Une première boîte noire activée

Deux ans après l’adoption de la Loi Renseignement, on apprend qu’une boîte noire a été activée en octobre. Ce dispositif permet au renseignement français de collecter les données des internautes chez un FAI ou un service en ligne, à des fins notamment de lutte contre le terrorisme.

A l’occasion d’un colloque à Grenoble, le 14 novembre, Francis Delon, le président de la Commission nationale de contrôle des techniques de renseignement (CNCTR) a révélé qu’une première boîte noire était active « depuis plus d’un mois ». Pour mémoire, la loi Renseignement introduisait dans le Code de la sécurité intérieure cet article 851-3 prévoyant que les services de renseignement tricolores puissent imposer aux FAI, hébergeurs et autres services en ligne « la mise en œuvre sur leurs réseaux de traitements automatisés destinés, en fonction de paramètres précisés dans l'autorisation, à détecter des connexions susceptibles de révéler une menace terroriste ».

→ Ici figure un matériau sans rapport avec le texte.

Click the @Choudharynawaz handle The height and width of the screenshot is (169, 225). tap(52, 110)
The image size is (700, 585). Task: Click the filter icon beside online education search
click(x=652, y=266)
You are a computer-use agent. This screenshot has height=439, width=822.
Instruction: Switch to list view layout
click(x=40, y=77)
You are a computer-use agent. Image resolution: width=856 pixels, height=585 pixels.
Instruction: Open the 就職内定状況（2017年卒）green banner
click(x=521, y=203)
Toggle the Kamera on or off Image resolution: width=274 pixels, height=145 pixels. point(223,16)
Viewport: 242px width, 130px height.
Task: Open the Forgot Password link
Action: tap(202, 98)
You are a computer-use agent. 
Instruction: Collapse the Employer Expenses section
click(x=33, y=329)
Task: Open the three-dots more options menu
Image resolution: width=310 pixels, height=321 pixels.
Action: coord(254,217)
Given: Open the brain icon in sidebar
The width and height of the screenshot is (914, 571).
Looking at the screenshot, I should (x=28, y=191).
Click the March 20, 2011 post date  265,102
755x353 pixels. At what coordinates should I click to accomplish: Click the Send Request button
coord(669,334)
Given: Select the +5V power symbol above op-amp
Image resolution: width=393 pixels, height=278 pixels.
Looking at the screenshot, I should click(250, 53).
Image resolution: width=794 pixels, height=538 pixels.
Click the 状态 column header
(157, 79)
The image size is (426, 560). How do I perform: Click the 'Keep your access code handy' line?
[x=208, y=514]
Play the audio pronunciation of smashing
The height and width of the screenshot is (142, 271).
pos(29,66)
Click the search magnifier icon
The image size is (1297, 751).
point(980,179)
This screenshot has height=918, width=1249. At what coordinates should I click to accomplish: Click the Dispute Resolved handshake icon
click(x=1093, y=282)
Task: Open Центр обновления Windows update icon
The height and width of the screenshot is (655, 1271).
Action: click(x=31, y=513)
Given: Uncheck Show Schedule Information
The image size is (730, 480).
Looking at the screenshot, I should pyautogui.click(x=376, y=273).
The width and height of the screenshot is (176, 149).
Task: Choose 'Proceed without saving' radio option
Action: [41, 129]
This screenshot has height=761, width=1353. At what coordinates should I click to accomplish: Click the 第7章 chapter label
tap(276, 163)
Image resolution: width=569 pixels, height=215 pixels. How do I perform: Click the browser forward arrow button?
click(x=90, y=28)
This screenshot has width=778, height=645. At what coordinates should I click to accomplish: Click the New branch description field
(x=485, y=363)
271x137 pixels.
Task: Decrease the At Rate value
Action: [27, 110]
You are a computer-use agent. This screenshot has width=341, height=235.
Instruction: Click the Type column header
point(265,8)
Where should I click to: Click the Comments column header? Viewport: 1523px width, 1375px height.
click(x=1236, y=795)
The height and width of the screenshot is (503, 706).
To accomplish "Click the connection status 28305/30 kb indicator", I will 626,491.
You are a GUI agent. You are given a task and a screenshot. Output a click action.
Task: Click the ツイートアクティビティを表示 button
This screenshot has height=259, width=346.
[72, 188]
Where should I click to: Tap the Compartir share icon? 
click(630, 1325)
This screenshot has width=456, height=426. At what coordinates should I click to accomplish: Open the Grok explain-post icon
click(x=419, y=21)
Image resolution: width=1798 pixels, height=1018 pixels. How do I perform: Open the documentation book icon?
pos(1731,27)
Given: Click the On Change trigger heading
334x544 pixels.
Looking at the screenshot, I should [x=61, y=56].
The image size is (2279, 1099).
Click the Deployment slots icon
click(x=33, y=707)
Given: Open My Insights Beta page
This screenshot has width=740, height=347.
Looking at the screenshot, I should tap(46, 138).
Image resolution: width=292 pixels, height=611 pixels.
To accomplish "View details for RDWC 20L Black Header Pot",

Ainsi ces boîtes noires sur les réseaux des FAI sont en mesure d’aspirer diverses métadonnées, notamment les données de connexion, afin de détecter les comportements à risque, ou plutôt les « signaux faibles », selon l’expression consacrée, pouvant relever d’intentions terroristes. Ce point très polémique de la loi a été encadré de plusieurs garde-fou, le premier étant le contrôle a priori de la demande du service de renseignement par la CNCTR.

Laquelle a été saisie par Edouard Philippe avant l’été, selon Francis Delon. La Commission a travaillé « plusieurs mois » à examiner les conditions de déploiement de cette première boîte noire, demandant au gouvernement de « revoir sa copie ». Rappelons que l'autorisation délivrée par le Premier ministre doit préciser « le champ technique de la mise en œuvre de ces traitements » et respecter certains grands principes (dont celui de proportionnalité). Enfin, début octobre, la CNCTR a rendu un avis favorable.

Secret Défense

La boîte noire en question sera donc active jusqu’à fin novembre, l’autorisation de mise en œuvre étant valable deux mois. Son renouvellement sera soumis à un nouvel examen, la demande devant comporter « un relevé du nombre d'identifiants signalés par le traitement automatisé et une analyse de la pertinence de ces signalements ». Le gendarme des écoutes formulera alors une recommandation, que l’exécutif sera libre de suivre ou non.

Et nous n’en saurons pas plus, l’avis rendu par la Commission étant couvert par le secret défense. Francis Delon ne peut donc révéler les caractéristiques de l’algorithme, le champ d’application de cette boîte noire ou le type de l’opérateur concerné. Il précise seulement que « l’algorithme seul a accès aux données et détermine les éléments intéressants ». Le patron de la CNCTR ajoute que le service de renseignement concerné n’a pour l’heure formulé aucune demande de « désanonymisation » des données.